[BEGIN Entries provided]

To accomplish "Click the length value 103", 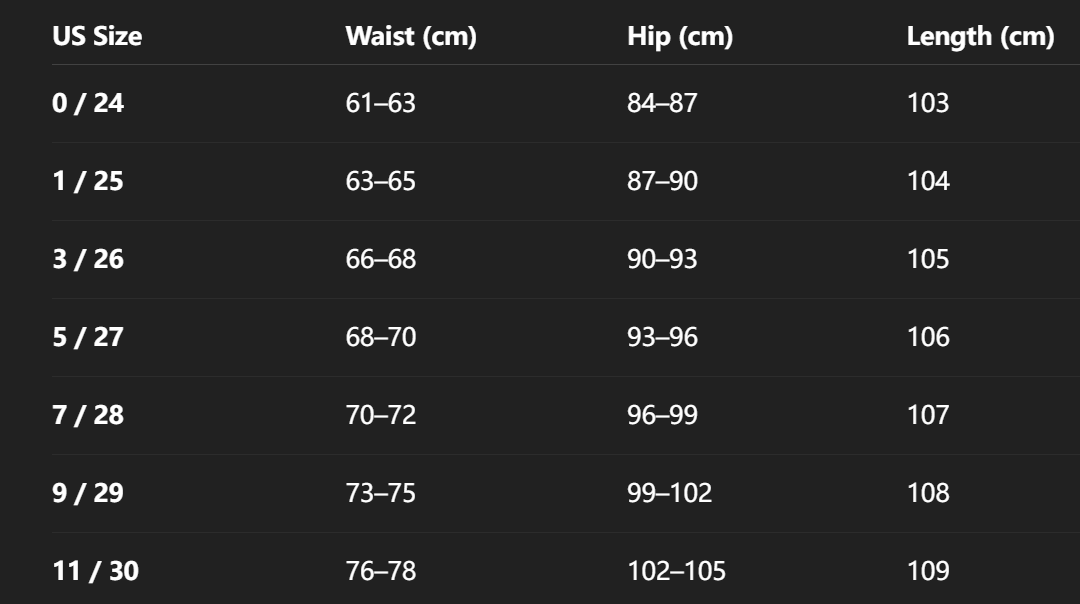I will click(x=928, y=103).
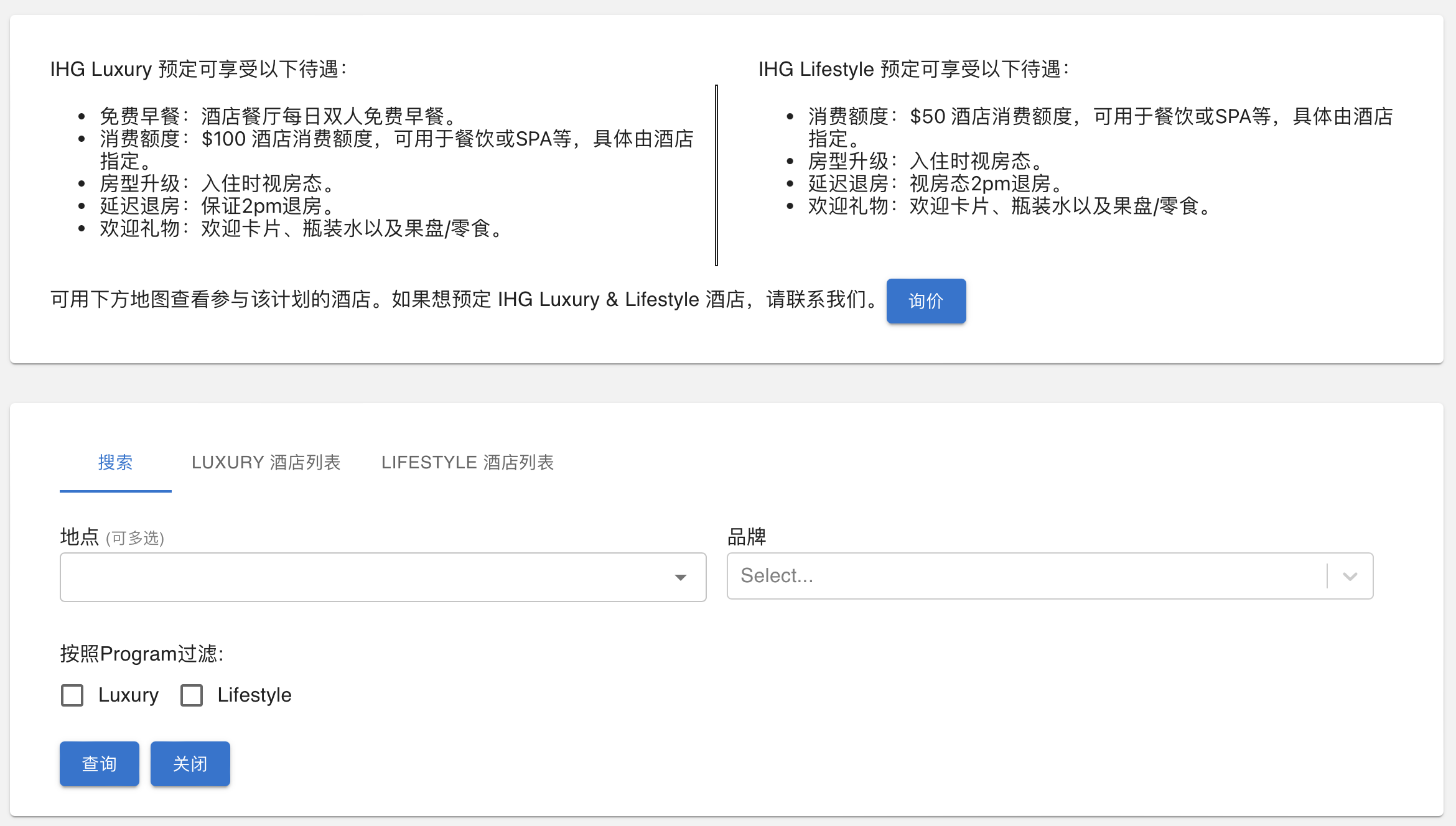Click the Luxury checkbox text label
1456x826 pixels.
coord(128,695)

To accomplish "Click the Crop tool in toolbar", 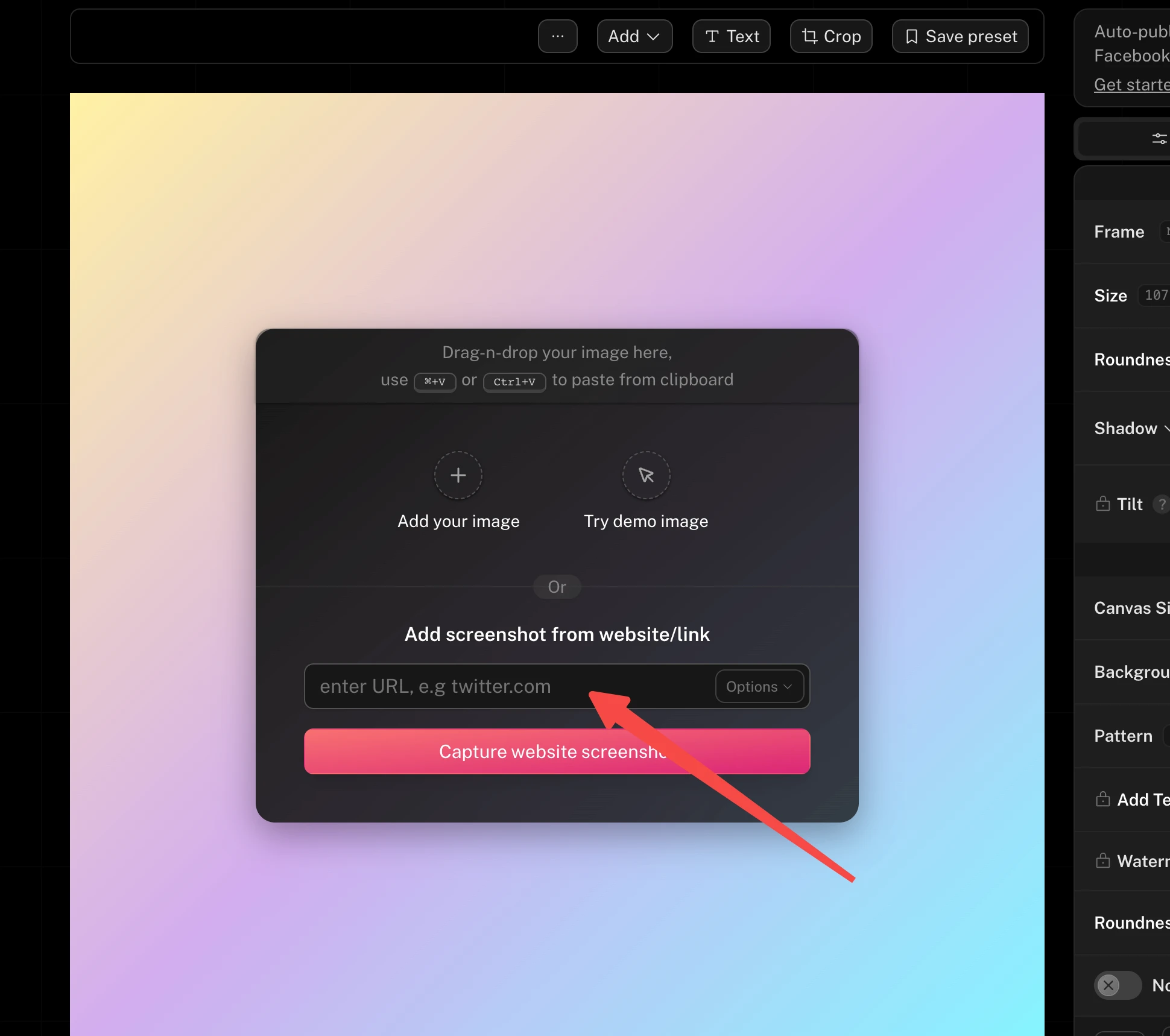I will click(831, 36).
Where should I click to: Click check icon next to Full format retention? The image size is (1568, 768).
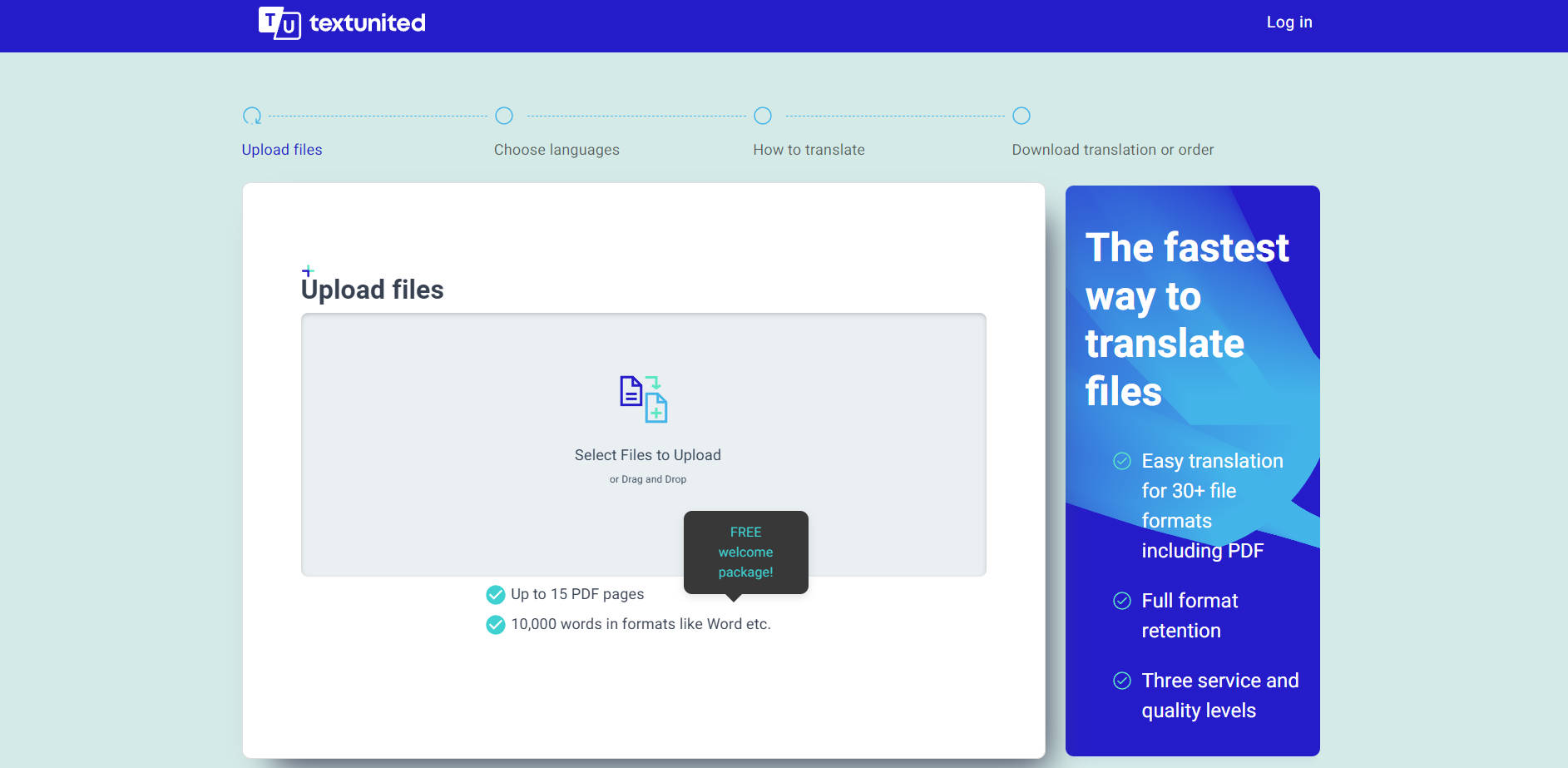point(1122,601)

[END Entries provided]

**What you need to do**
Rewrite the entries from the line containing "Where should I" through the end of the entries, inclusive, swapping "check icon" for "checkmark icon" and keeping everything else the same. Omit the pictures.

**Solution to this task**
Where should I click to: Click checkmark icon next to Full format retention? The image size is (1568, 768).
point(1122,601)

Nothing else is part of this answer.